• What is required:
Repeat exactly the lines of the listing below, please, starting with the first and ending with the line containing "Screen dimensions: 1568x762"; leave out the rest.

==========

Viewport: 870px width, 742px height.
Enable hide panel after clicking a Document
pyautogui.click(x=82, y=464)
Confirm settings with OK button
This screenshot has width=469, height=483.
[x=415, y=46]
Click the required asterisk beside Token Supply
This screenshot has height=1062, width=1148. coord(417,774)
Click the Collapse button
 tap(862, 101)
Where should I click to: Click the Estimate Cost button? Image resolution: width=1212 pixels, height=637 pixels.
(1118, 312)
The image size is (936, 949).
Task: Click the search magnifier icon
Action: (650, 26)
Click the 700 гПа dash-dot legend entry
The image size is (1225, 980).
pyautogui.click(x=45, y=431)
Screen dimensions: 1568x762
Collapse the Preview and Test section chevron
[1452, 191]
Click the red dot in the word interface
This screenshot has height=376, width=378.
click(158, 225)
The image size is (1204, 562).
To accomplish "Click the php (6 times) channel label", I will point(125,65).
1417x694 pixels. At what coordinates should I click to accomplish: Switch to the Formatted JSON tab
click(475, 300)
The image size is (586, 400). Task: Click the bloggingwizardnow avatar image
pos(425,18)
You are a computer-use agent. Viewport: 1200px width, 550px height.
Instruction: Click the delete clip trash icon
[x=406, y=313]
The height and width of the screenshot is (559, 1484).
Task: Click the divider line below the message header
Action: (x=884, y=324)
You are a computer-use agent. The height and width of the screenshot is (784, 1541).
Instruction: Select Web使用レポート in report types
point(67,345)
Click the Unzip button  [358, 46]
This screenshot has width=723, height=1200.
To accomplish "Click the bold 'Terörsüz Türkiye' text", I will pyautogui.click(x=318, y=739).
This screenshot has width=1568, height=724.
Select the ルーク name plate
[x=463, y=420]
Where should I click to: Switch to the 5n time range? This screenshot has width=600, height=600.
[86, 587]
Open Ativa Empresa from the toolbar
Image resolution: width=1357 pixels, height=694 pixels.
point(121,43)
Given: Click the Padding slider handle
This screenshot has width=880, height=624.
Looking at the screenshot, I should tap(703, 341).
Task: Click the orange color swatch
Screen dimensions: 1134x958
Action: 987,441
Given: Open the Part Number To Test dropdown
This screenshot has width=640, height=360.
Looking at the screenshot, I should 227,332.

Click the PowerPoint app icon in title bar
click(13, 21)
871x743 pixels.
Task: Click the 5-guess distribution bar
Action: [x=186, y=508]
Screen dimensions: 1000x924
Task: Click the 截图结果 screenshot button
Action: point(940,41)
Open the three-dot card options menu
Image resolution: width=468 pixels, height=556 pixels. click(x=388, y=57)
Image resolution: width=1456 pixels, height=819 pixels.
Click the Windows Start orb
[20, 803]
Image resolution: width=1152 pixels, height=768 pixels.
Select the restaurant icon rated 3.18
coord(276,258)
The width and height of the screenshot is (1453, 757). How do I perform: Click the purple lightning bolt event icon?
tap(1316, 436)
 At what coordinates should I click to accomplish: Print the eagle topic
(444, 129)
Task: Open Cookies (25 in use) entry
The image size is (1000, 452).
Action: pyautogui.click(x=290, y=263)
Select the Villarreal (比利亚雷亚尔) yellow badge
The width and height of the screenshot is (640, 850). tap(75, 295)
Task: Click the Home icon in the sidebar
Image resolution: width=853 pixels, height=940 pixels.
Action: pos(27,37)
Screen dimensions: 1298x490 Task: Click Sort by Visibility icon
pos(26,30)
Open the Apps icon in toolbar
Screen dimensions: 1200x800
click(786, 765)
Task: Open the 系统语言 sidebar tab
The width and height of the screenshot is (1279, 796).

==========

• Reply to the exercise:
Viewport: 870px width, 742px height.
Enable hide panel after clicking a Document
pyautogui.click(x=82, y=464)
Confirm settings with OK button
This screenshot has width=469, height=483.
[x=415, y=46]
Click the required asterisk beside Token Supply
This screenshot has height=1062, width=1148. coord(417,774)
Click the Collapse button
 tap(862, 101)
Where should I click to: Click the Estimate Cost button? Image resolution: width=1212 pixels, height=637 pixels.
(1118, 312)
The image size is (936, 949).
Task: Click the search magnifier icon
Action: (650, 26)
Click the 700 гПа dash-dot legend entry
The image size is (1225, 980).
pyautogui.click(x=45, y=431)
Screen dimensions: 1568x762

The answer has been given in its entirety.